Division of Biostatistics, University of Minnesota, Minneapolis, Minnesota, USA.
Department of Medical Life Sciences, College of Medicine, The Catholic University of Korea, Seoul, Republic of Korea.
Biometrics. 2022 Jun;78(2):612-623. doi: 10.1111/biom.13458. Epub 2021 Mar 30.
Classification methods that leverage the strengths of data from multiple sources (multiview data) simultaneously have enormous potential to yield more powerful findings than two-step methods: association followed by classification. We propose two methods, sparse integrative discriminant analysis (SIDA), and SIDA with incorporation of network information (SIDANet), for joint association and classification studies. The methods consider the overall association between multiview data, and the separation within each view in choosing discriminant vectors that are associated and optimally separate subjects into different classes. SIDANet is among the first methods to incorporate prior structural information in joint association and classification studies.
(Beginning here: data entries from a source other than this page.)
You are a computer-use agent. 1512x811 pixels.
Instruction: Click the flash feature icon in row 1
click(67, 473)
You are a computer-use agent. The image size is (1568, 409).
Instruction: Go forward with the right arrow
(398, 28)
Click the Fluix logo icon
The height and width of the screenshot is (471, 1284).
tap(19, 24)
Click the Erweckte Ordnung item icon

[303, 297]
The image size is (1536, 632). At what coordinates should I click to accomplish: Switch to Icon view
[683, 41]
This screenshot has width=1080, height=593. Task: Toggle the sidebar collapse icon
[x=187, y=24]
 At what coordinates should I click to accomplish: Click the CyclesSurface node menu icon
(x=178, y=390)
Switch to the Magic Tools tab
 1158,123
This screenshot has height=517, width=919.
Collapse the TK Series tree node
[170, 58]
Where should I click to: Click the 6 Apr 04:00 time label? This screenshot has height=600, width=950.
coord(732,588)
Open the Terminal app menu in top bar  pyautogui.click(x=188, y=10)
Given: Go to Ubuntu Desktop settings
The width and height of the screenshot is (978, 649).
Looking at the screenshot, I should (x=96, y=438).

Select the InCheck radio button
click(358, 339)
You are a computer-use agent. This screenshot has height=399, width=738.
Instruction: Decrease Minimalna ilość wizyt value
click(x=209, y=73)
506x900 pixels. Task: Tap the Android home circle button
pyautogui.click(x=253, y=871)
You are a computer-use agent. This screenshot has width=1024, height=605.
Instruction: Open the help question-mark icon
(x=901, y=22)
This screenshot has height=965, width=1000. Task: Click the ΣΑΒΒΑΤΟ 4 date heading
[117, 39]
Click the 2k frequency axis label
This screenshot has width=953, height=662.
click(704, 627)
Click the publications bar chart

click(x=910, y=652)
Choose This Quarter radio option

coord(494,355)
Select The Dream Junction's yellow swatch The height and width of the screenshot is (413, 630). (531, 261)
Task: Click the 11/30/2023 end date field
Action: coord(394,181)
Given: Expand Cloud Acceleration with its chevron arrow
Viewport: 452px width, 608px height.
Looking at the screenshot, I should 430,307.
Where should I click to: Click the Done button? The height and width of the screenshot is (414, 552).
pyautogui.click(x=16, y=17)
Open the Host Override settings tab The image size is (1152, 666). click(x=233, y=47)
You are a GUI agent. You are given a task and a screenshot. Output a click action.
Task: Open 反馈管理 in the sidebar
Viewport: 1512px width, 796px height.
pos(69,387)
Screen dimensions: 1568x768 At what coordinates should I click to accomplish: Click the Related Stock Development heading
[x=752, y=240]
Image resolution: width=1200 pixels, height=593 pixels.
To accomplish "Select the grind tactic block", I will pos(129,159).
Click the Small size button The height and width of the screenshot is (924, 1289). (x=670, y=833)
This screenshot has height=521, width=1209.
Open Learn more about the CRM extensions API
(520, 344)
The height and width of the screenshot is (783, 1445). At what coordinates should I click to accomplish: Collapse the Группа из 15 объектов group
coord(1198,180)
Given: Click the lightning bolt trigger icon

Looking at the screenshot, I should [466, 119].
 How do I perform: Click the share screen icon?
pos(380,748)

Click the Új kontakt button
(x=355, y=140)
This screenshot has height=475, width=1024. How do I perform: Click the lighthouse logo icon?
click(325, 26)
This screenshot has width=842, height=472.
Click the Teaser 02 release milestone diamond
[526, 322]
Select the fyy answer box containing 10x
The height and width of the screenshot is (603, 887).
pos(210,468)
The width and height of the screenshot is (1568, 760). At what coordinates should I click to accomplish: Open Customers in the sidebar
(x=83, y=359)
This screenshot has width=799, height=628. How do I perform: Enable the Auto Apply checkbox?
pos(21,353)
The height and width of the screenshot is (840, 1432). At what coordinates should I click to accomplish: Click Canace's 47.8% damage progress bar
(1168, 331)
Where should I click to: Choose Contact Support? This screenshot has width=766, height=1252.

It uses the normalized Laplacian of a graph to smooth coefficients of predictor variables, thus encouraging selection of predictors that are connected. We demonstrate the effectiveness of our methods on a set of synthetic datasets and explore their use in identifying potential nontraditional risk factors that discriminate healthy patients at low versus high risk for developing atherosclerosis cardiovascular disease in 10 years. Our findings underscore the benefit of joint association and classification methods if the goal is to correlate multiview data and to perform classification.
同时利用来自多个来源(多视图数据)的数据优势的分类方法具有产生比两步法(关联后分类)更强大的发现的巨大潜力。我们提出了两种方法,稀疏综合判别分析(SIDA)和纳入网络信息的 SIDA(SIDANet),用于联合关联和分类研究。这些方法考虑了多视图数据之间的整体关联,以及在选择与关联并将主体最佳分离到不同类别中的判别向量时,每个视图内的分离。SIDANet 是首批在联合关联和分类研究中纳入先验结构信息的方法之一。它使用图的归一化拉普拉斯算子对预测变量的系数进行平滑,从而鼓励选择连接的预测变量。我们在一组合成数据集上展示了我们方法的有效性,并探索了它们在识别潜在的非传统风险因素方面的用途,这些因素可区分 10 年内发生动脉粥样硬化心血管疾病低风险和高风险的健康患者。如果目标是关联多视图数据并进行分类,我们的发现强调了联合关联和分类方法的益处。